**What to produce:** This task requires every entry to be set down again exactly.

### Source material ###

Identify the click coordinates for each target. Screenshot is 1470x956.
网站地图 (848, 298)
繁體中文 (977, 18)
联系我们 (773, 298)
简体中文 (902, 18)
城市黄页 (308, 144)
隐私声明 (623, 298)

###

**Response to this task:**
Identify the click coordinates for each target. Screenshot is 1470x956.
网站地图 (848, 298)
繁體中文 (977, 18)
联系我们 (773, 298)
简体中文 (902, 18)
城市黄页 (308, 144)
隐私声明 (623, 298)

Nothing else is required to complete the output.